Under Professor Levitt's leadership, UC Davis has been involved in experimental computer security research for approximately 10 years. Completed and current project work related to this project include the following (supported by DoE, AFCSC, NSA, and ARPA).
UCD developed the first intrusion detection system for networks (the NSM -- Network Security Monitor), which observes network traffic and reports anomalous or suspicious activity. The NSM has a novel pattern-matching algorithm and a convenient user interface, and is used extensively in incident analysis by DoD agencies.

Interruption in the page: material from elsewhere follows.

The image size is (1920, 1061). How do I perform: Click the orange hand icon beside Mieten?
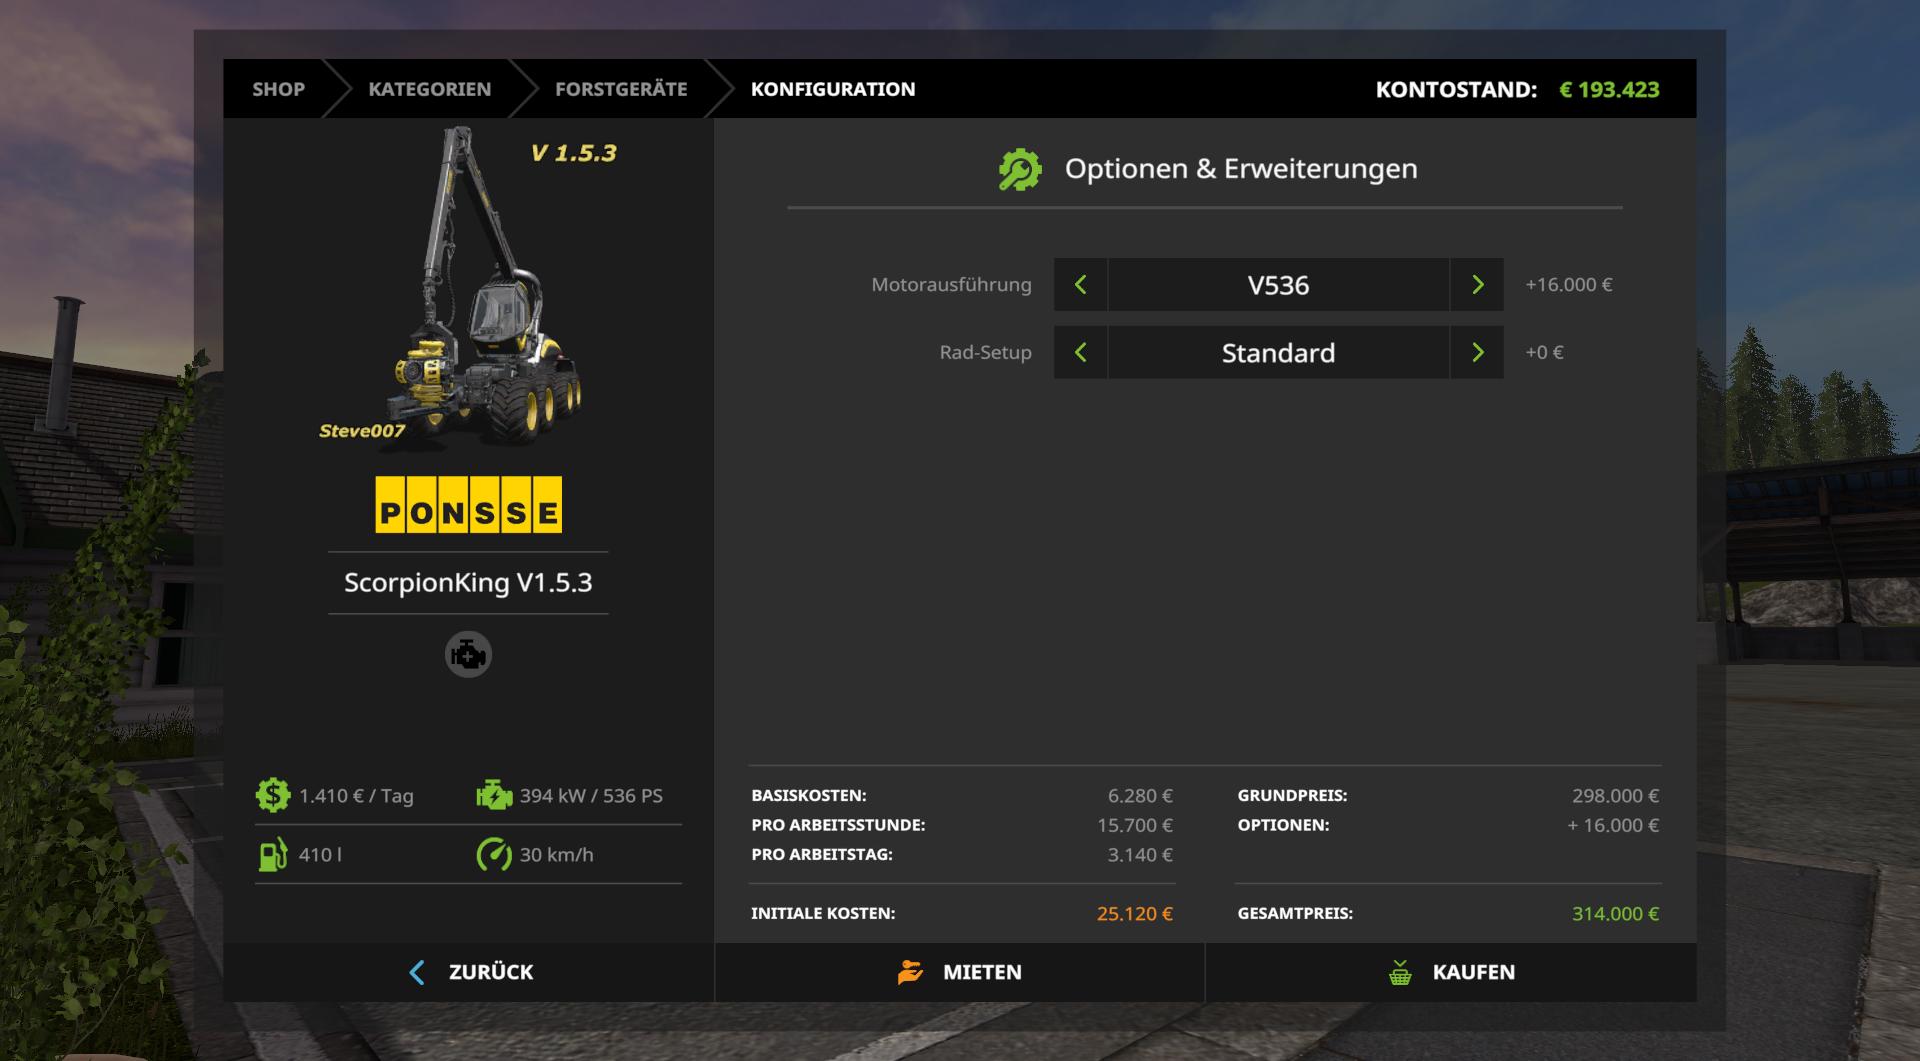tap(910, 972)
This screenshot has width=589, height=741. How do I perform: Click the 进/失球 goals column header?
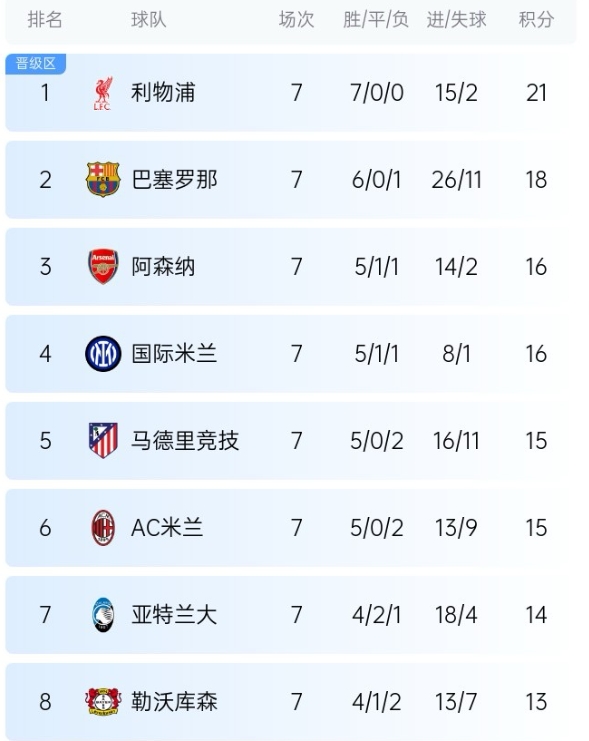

Also developed at Davis was the first intrusion detection system (DIDS -- Distributed Intrusion Detection System) that aggregates audit reports from a collection of hosts on a single LAN. Unique to DIDS is its ability to track a user as he establishes connections across the LAN, some perhaps under different account names. Currently, under ARPA support, we are developing a large-scale intrusion detection system in which component intrusion detection systems associated with domains (such as a department at a company) cooperate in the detection of and response to an attack. Unique to the work is a new approach to intrusion detection based on specifications for host and network services that characterize what behavior is allowed with respect to security; specifications have been developed for Unix privileged programs, for the DNS, for NFS, and for several routing protocols, as the basis for intrusion detection systems corresponding to each of these services.